CISDN is a specific implementation of Dispersive’s network virtualization platform designed in collaboration with the ISO. With the introduction of CISDN, any of California ISO’s participants can use the public Internet to connect any generating asset to the ISO control network, a first in the electric power industry.
Harrison went on to say, “Most network services used to securely transport SCADA data depend on technologies almost 20 years old. “They’re slow to deploy, costly to operate, limited in their flexibility to support non-affiliated user groups, and challenging to scale.”
Dispersive’s Critical Infrastructure Software-Defined Network was designed to addresses those problems. This service makes it possible to establish secure virtual network connections to any resource by using any available local Internet access, and is being made available to multiple market participants, including regional balance authorities, utilities, independent power producers, and service companies supporting the power industry.
So, how is this secured? How is it possible for energy companies to use the public Internet to manage such sensitive data movement and support such critical application?
Christian Arechavaleta, a systems integration engineer for Pacific Power Engineers, and part of the roll-out of the California ISO Humbolt Redwood project, explains “because Dispersive’s CISDN requires only a standard broadband connection to the public Internet, it’s much easier and less expensive to install than other networks. A utility or cogeneration plant can deploy it in days rather than weeks. And the network’s integrated firewall protects field assets and assures highly secure communications.”
Multiple layers of security, starting with multi-path packet dispersion, dynamic encryption, end-point isolation, DDOS mitigation, and numerous other capabilities attracted California ISO to the solution.
We asked Douglas Dimola, Dispersive’s director of product, about the“integrated firewall“ and other technologies Dispersive uses that ensures the securitization of data and applications running on an Internet-based network.
The California ISO will rely on the Dispersive CISDN to secure direct telemetry from any generating asset throughout its service area. Plans to expand the network to include metering and ICCP data streams are currently underway.
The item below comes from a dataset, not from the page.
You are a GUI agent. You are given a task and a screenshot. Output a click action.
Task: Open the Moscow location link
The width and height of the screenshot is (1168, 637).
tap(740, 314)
The California ISO provides open access to one of the largest power grids in the world. Its network of high-voltage transmission power lines is supported by a competitive energy market and comprehensive grid planning
This non-profit public benefit corporation monitors about 70,000 megawatts of electricity from nearly 940 power plants connected to 26,000 circuit miles of transmission lines serving 30 million customers, and “is dedicated to the continual development and reliable operation of a modern grid that operates for the benefit of consumers.”
They have been active and vocal addressing the global climate challenge, “integrating renewable power and advanced technologies that will help meet a sustainable energy future efficiently and cleanly.”
Leveraging one major public asset, the Internet, to better operate, manage and secure critical infrastructure, could, over time, support much more efficient energy supplies, and more digital integration of sustainable energy sources including wind and solar generation, and bulk energy storage into the grid.
The California ISO is one of nine independent system operators in North America. Collectively, they deliver over 2.2 million gigawatt-hours of electricity each year and oversee more than 270,000 miles of high-voltage power lines. Two-thirds of the United States is served by these independent grid operators.
Ensuring the data that is moving inside IP networks to “power” the applications monitoring, analyzing and operating digital energy solutions is secured and protected against the dark threat of hacking and disrupting critical infrastructure is paramount. We’ll continue to follow this initial deployment and future roll-outs of the intersection of the energy – and communications – grids.